Cape Town - The National Electricity Regulator of South Africa (Nersa) had to perform a delicate balancing act, weighing up the various needs of electricity consumers and providers in making its decision on an additional tariff hike for Eskom, said Thembani Bukula.
Nersa was called before Parliament’s Portfolio Committee on Energy to explain the rationale behind the decision to grant Eskom an additional R11.2bn in revenue for 2016/17 – 50% of the amount the power utility had requested.
This means Eskom customers will pay 9.4% more for electricity from April 1 this year. If Eskom had not applied for an additional increase, tariffs would have been 3.5% more.
Responding to questions from MPs who accused Nersa of not taking public interest into account, Bukula said the regulator is required to balance the interest of investors, Eskom and customers who consume electricity from Eskom.

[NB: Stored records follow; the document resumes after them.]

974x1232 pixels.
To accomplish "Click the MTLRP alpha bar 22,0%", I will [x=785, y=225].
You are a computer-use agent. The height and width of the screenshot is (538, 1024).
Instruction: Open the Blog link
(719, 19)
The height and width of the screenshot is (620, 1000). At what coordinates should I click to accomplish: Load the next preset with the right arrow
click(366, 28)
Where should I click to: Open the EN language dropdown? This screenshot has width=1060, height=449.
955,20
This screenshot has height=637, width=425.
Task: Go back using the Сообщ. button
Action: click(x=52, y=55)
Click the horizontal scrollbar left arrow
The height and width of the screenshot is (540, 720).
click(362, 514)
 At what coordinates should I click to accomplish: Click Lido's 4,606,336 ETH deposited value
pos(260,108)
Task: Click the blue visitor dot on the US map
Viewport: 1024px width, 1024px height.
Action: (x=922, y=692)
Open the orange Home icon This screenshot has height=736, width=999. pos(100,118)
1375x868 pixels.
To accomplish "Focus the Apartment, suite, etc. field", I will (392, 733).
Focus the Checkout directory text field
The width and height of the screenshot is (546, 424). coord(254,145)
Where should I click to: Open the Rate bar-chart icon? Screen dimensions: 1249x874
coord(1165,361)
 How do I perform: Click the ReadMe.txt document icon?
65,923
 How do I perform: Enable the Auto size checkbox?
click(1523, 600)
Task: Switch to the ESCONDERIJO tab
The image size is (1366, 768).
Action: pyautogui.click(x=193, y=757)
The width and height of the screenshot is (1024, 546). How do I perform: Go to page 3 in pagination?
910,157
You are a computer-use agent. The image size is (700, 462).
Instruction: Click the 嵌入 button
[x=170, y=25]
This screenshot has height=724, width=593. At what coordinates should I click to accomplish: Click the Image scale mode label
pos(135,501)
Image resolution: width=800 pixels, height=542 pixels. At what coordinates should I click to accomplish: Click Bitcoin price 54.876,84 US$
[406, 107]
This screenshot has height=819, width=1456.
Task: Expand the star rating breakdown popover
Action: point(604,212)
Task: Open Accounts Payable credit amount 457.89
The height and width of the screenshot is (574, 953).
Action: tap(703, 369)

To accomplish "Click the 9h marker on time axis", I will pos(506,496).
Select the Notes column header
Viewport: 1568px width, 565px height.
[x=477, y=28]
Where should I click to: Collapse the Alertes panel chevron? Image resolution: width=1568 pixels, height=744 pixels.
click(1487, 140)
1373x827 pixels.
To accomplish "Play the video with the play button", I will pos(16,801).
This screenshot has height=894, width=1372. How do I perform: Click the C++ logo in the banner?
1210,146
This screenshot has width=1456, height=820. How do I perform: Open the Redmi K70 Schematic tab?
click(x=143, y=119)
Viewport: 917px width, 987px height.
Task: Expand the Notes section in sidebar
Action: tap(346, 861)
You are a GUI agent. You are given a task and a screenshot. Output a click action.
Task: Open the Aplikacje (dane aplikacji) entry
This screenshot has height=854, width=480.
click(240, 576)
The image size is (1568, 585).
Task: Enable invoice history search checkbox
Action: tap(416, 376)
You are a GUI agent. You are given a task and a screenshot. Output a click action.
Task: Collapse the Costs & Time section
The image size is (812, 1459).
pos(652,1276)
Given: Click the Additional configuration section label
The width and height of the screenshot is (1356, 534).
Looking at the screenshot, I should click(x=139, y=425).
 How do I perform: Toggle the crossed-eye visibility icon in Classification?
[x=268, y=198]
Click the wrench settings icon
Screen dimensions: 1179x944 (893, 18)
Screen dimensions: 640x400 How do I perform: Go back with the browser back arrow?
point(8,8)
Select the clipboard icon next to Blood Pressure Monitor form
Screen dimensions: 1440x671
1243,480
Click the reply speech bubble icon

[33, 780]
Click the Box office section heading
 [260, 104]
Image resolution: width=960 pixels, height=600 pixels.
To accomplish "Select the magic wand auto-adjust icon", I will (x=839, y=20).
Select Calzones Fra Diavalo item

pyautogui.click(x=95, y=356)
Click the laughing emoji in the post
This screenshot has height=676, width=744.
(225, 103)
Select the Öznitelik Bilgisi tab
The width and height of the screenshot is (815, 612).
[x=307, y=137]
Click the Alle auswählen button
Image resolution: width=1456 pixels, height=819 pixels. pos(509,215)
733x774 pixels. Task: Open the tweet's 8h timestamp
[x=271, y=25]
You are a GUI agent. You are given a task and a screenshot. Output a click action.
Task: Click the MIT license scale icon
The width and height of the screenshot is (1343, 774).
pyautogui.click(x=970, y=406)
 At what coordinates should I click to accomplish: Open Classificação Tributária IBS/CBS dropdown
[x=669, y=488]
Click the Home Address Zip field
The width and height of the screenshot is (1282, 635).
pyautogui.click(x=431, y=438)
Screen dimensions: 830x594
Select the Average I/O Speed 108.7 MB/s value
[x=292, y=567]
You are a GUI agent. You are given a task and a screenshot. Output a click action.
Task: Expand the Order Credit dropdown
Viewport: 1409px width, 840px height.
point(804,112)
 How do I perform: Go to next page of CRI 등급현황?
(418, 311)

“We will eventually get to a point where (the coal-fired power station) Medupi is functioning. Then there may be clawbacks in terms of tariffs,” Bukula said. “Had Medupi delivered power to the grid earlier, Eskom might have not been forced to use open cycle gas turbines.”
The diesel-powered open cycle gas turbines are by far the biggest item on Eskom’s expense account on which it spent more than R8bn over the amount it had budgeted for. Eskom said it used the diesel turbines to “keep the lights on” in the absence of the coal plants Medupi and Kusile.
During question time, Nersa was asked whether Eskom’s regulatory clearing account (RCA) mechanism - the regulatory mechanism that reconciles the difference between projected and actual revenue and certain costs - is actually working.
Bukula admitted that the RCA mechanism was not functioning properly at present. “It was working in the first two years, but when Eskom started deviating from the completion dates of Medupi and Kusile it didn’t work,” he said.
No costing models yet on nuclear
Democratic Alliance MP Gordon Mackay asked Nersa if they had done any modelling on the cost of running nuclear power plants, following government’s consideration of a nuclear build programme.
Bukula admitted that no costing models have been done yet. “We don’t know what it will cost to generate 9.6 Gigawatts of nuclear energy. But it would take up to 15 years to get the first unit operational, that’s why we haven’t focused on the modelling yet.”